--- SUPPLIED RECORDS ---
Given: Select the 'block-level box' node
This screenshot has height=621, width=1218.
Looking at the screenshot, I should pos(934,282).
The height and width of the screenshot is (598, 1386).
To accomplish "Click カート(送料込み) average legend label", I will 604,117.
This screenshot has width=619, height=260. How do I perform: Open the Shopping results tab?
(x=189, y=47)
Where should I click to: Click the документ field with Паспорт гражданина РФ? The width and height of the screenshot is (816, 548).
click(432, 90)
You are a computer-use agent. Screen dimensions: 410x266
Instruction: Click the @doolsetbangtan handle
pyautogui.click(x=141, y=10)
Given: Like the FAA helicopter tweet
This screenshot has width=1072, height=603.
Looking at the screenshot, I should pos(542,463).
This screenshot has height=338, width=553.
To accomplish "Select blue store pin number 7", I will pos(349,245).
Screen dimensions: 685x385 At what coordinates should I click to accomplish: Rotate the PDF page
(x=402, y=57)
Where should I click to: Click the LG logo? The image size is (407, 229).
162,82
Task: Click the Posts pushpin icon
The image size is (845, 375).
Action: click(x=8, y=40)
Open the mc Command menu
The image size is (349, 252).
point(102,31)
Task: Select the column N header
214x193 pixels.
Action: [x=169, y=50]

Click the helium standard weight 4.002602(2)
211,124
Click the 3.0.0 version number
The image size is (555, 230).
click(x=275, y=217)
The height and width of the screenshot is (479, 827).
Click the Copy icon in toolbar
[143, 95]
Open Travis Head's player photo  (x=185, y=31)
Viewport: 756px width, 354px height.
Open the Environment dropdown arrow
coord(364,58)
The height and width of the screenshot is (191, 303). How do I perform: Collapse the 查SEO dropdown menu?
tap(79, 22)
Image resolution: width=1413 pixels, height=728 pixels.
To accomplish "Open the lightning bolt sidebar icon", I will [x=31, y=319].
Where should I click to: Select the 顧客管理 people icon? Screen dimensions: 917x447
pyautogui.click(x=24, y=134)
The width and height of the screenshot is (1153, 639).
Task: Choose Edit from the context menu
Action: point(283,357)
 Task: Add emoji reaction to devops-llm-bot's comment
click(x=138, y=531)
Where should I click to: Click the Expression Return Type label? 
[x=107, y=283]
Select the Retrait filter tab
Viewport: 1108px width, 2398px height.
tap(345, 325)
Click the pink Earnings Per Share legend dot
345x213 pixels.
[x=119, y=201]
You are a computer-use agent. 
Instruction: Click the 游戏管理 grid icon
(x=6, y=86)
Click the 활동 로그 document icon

--- EXERCISE ---
Exact copies of the line containing "Task: Add emoji" and of every line after it through the end of the entries are all that should be output.

--- ANSWER FOR THIS EXERCISE ---
 Task: Add emoji reaction to devops-llm-bot's comment
click(x=138, y=531)
Where should I click to: Click the Expression Return Type label? 
[x=107, y=283]
Select the Retrait filter tab
Viewport: 1108px width, 2398px height.
tap(345, 325)
Click the pink Earnings Per Share legend dot
345x213 pixels.
[x=119, y=201]
You are a computer-use agent. 
Instruction: Click the 游戏管理 grid icon
(x=6, y=86)
Click the 활동 로그 document icon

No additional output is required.